I'm glad to have seen so many of you in person this—the past 2 weeks. At the U.S.-ASEAN summit, I saw many of you in Washington, and during my travels to Asia. And I'm eager to hear from each of you today.
I thank you for taking the time to be part of this framework launch.
And let me close by saying the United States is deeply invested in the Indo-Pacific. We're committed for the long haul, ready to champion our vision for a positive future for the region together with friends and partners, including the nations in this room and on the screen.
It's a priority in our agenda, and we're going to keep working to make progress with all of you every day so that we can deliver real, concrete benefits for all our people. That's how I believe we will win the competition of the 21st century together.
So thank all of you again for joining today. And I'll invite Prime Minister Kishida to say a few words now.
Mr. Prime Minister.
[At this point, other event participants made remarks; no transcript was provided. Secretary of State Antony J. Blinken then spoke as follows.]
Secretary Blinken. Thank you, Mr. Secretary. Mr. President, the floor is yours for closing remarks.
The President. Well, I'll be brief. First of all, let me say thank you for everyone for joining today. And thank you very much for hosting us, Mr. Prime Minister.
The—we launched this new framework. I appreciate hearing from all of you and for your contributions. And it's clear there will be a lot of hard work ahead of us to forge consensus on each of the framework pillars.
But in our discussions today, it's clear that we all recognize the fundamental direction we need to move in. We share the same goal of ensuring a free and open Indo-Pacific that will deliver greater prosperity and greater opportunity for all of our children. So let's all take all the tasks that we have together, work together coming out of this launch, and to speed our progress toward that goal and work rapidly to develop the first commitments.
So thank you again, Prime Minster Kishida, for your strong leadership in this launch and for welcoming us here in Tokyo. I'm looking forward to continuing to work with all of you and to strengthen the economic cooperation to deliver inclusive growth and shared prosperity.

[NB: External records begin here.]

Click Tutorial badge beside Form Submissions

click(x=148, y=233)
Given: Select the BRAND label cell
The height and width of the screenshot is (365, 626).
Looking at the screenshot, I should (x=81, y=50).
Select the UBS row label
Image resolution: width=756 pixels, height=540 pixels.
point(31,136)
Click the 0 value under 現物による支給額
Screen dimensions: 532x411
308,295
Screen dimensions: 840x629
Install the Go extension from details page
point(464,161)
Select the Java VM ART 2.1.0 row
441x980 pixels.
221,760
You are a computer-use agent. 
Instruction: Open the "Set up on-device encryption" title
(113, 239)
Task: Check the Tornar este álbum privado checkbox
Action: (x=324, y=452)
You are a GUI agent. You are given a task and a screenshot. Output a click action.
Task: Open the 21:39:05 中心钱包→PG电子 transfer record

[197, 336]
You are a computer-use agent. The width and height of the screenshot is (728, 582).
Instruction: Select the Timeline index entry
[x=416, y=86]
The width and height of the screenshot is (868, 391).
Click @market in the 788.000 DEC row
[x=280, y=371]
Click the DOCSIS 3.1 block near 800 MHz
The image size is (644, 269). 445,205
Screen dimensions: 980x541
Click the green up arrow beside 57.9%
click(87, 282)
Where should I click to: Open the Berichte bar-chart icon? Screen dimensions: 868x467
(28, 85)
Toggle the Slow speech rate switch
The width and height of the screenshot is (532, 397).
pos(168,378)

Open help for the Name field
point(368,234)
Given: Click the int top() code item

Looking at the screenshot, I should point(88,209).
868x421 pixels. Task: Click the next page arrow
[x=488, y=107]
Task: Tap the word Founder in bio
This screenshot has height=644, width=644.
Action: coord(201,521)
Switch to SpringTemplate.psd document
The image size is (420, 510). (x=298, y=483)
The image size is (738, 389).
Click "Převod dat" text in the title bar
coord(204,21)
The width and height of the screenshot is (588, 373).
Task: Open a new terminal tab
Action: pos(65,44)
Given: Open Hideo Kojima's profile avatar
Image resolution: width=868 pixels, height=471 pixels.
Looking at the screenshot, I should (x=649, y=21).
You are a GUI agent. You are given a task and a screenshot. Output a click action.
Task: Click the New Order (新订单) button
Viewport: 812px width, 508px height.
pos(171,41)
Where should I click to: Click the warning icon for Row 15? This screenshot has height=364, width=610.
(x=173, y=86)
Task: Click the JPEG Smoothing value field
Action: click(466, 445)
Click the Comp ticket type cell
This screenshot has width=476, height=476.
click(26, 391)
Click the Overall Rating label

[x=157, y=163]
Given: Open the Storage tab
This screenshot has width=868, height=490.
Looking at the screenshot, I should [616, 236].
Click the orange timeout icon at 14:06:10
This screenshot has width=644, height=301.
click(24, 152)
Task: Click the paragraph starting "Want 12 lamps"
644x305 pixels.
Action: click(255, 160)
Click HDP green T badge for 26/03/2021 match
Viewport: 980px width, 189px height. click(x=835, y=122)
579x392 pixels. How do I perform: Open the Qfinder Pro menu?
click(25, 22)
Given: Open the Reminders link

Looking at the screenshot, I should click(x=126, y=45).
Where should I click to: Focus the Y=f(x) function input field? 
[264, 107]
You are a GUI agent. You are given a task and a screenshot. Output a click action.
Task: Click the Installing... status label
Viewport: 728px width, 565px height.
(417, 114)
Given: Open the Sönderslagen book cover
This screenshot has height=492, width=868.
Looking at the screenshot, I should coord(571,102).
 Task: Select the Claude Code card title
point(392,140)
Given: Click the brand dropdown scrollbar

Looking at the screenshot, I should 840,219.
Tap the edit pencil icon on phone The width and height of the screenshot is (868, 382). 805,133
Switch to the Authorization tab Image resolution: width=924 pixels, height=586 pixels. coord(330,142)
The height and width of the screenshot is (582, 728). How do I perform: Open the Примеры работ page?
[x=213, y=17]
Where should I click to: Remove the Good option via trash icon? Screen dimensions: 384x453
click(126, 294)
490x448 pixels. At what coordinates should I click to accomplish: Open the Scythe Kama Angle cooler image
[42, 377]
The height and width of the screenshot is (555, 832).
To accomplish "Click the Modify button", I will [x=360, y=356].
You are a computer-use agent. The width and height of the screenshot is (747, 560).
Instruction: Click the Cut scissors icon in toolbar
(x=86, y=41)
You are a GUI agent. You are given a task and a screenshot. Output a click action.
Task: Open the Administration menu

You're all probably tired of seeing me all these times—after all this time, in the last couple of months, but thank you again. I really appreciate the work you're all doing. And we can—I think we can make some real progress.
NOTE: The President spoke at 4:42 p.m. in the Izumi Garden Gallery. In his remarks, he referred to Prime Minister Narendra Modi of India. Secretary Blinken referred to Associate Secretary for Foreign Affairs and Trade Tim Yeend of Australia.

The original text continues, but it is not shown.